Document ->
——

GPUSPH / gpusph

The world's first CUDA implementation of Weakly-Compressible Smoothed Particle Hydrodynamics
157 stars 67 forks source link

Messy whole program structure #36

Open sanguinariojoe opened 5 years ago

sanguinariojoe commented 5 years ago

Your are clearly not the first CFD libraries which is asking the user to code his own solver, e.g. Palabos, ASL, and so far OpenFOAM. However, the way GPUSPH is doing that is a mess...

In my opinion, GPUSPH shall be refactored in such a way that everything outside src/problems can be compiled as one or more libraries, and subsequently everything inside src/problems can be linked linked against those libs.

Right now, there is some sort of "main", which is basically managing everything to rely the control to the selected problem... As a consequence, each compiled problem is a whole new GPUSPH instance... From all the issues potentially associated to this behaviour, my favourite one is the error hiding.

Narcolessico commented 5 years ago

Hi Jose,

the main structure of GPUSPH comes from a small simulator that was not even written in C; then ported to exploit the GPU with CUDA, then multi-GPU and multi-node. All of this with from a handful of main developers and a lot of small, precious contributions. Many contributions came by passionate researchers who do not have a background in professional software development and were often overwhelmed with tasks (you know how research works - one can't just work full-time "only" on maintenance for months).

You're not the first one realizing that the overall structure has large improvement margins :-) but it is less trivial to realize that there are a lot of ideas, list of improvements, discussions and tests in the TODO list, not to mention side activities like modeling and interpreting experiments. What is lacking is not awareness or good will, but rather what in the software industry is called the "capacity" (aka: there are very few contributors with very few time available), while deadlines end up increasing the "technical debt". The approach currently used is the same used in many in the industry: rather than an abrupt rewrite, a long, incremental improvement process. You will find a lot of traces of it in the commit history.

Every feedback is welcome but it is especially constructive when it ends with "I propose". Could you make a detailed proposal, possibly in form of code by forking the repository and implementing its main lines? I am sure the merge request will get all the attention it deserves.

Thank you for your feedback!

——

Records provided ->
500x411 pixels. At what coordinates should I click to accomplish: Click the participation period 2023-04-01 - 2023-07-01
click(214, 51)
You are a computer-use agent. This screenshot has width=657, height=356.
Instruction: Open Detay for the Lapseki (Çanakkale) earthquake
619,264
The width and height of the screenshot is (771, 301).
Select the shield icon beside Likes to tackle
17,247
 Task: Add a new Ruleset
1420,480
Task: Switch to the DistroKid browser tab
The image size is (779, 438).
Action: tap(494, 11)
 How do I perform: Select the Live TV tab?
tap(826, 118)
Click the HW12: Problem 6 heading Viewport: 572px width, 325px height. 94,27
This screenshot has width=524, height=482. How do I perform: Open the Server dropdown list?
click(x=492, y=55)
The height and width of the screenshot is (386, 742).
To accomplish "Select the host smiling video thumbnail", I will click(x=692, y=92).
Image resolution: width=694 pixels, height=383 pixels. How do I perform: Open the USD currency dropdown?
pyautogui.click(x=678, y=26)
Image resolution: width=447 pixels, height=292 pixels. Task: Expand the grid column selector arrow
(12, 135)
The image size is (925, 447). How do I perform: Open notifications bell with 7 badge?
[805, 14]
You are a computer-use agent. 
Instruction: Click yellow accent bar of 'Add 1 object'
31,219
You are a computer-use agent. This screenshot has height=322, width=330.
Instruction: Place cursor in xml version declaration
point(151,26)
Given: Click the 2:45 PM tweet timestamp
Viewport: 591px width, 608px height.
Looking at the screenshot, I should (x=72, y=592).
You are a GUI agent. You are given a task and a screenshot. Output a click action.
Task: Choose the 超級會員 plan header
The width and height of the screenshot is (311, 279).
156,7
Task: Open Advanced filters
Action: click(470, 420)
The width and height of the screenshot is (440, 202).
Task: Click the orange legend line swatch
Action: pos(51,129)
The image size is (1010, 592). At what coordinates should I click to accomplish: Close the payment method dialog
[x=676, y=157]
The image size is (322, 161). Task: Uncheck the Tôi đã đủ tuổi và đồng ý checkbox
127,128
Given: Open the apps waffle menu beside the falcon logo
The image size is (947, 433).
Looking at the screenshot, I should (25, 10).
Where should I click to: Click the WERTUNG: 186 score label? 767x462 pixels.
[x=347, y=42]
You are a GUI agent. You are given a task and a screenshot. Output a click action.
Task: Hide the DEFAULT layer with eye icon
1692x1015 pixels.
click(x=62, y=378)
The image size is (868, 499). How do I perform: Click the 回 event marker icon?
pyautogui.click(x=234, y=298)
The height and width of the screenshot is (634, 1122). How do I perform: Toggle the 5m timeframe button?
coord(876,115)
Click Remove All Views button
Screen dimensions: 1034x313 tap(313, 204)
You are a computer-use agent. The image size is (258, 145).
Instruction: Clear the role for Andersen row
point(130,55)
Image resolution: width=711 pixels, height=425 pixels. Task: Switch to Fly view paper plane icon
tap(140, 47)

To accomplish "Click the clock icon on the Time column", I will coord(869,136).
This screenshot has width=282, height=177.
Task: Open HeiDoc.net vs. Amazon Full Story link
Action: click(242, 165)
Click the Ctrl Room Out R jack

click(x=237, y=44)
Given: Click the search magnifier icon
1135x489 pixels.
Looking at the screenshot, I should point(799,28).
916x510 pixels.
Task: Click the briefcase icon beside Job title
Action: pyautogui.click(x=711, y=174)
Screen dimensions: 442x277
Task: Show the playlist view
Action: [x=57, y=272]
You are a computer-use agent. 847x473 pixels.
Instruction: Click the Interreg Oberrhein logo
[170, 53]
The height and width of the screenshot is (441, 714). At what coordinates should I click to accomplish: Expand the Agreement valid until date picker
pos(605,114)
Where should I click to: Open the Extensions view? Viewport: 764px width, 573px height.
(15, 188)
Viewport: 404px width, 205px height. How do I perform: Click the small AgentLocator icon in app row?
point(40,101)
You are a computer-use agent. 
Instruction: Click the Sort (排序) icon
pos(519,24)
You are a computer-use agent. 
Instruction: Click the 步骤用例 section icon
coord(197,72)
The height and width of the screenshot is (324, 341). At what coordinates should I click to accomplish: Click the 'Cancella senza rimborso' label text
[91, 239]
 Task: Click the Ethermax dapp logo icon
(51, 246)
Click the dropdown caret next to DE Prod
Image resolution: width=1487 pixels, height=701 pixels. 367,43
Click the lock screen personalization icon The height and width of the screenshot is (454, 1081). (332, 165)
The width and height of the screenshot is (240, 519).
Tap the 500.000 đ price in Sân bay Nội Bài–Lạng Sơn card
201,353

——

Complete the following ->
[A] Answer these questions about the GPUSPH issue thread.
(i) Which three CFD libraries does the opening comment name as also asking the user to code his own solver?
(ii) In what language was the small simulator behind GPUSPH's main structure not even written?
(iii) According to the reply, every feedback is especially constructive when it ends with what words?
[B] Duplicate everything in the GPUSPH issue thread from "Your are clearly" down to "the error hiding.".
The records aren't needed for anything here.

Written responses ->
[A]
(i) Palabos, ASL and OpenFOAM.
(ii) C.
(iii) "I propose".

[B]
Your are clearly not the first CFD libraries which is asking the user to code his own solver, e.g. Palabos, ASL, and so far OpenFOAM. However, the way GPUSPH is doing that is a mess...

In my opinion, GPUSPH shall be refactored in such a way that everything outside src/problems can be compiled as one or more libraries, and subsequently everything inside src/problems can be linked linked against those libs.

Right now, there is some sort of "main", which is basically managing everything to rely the control to the selected problem... As a consequence, each compiled problem is a whole new GPUSPH instance... From all the issues potentially associated to this behaviour, my favourite one is the error hiding.